Court upholds Georgia ban on guns in church

This story appears in the Gun Violence feature series. View the full series.

A federal appeals court has upheld Georgia's ban on bringing guns into places of worship.

The Rev. Jonathan Wilkins, a Baptist pastor, and a gun-rights group had argued that church members should have the right to carry guns into worship services to protect the congregation.

But the 11th U.S. Circuit Court of Appeals ruled Friday that a Georgia law adopted in 2010 does not violate the Thomaston congregation's First and Second Amendment rights.

Gun-rights advocates might want a weapon for self-defense, but that is a "personal preference, motivated by a secular purpose," the court ruled.

Jerry Henry, executive director of GeorgiaCarry.org, said the minister and his organization are mulling an appeal to the U.S. Supreme Court.

"We think they've got it wrong again," he said in an interview Tuesday.

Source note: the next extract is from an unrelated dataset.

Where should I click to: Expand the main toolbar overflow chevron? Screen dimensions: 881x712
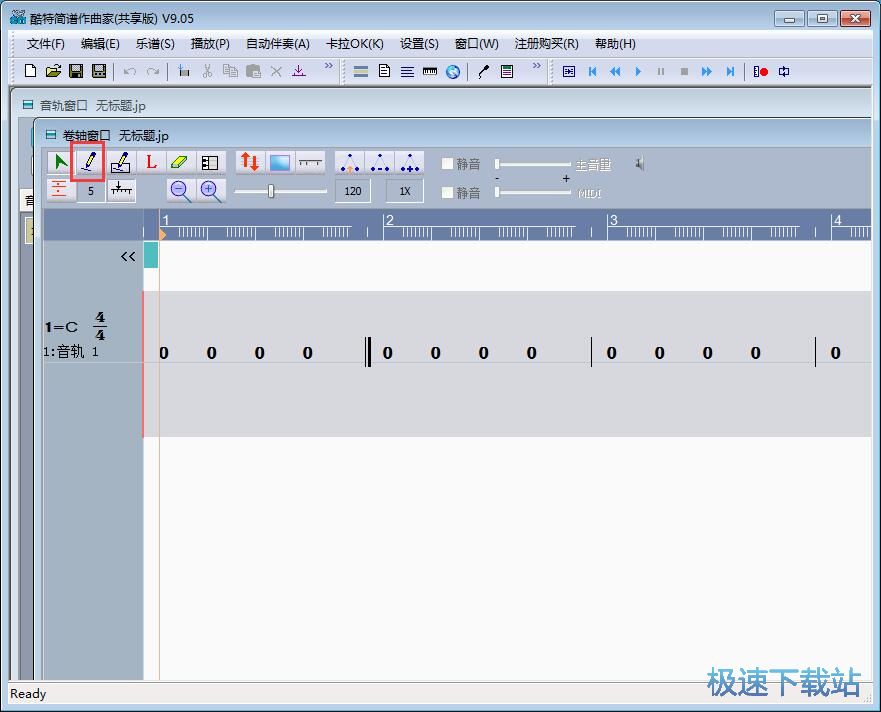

"The church's First Amendment right prevails over the state right to tell them what they can and cannot do," Henry said.

The appeals court also rejected arguments about the constitutional amendment permitting U.S. citizens to bear arms.

"A place of worship's right, rooted in the common law, to forbid possession of firearms on its property is entirely consistent with the Second Amendment," the court said.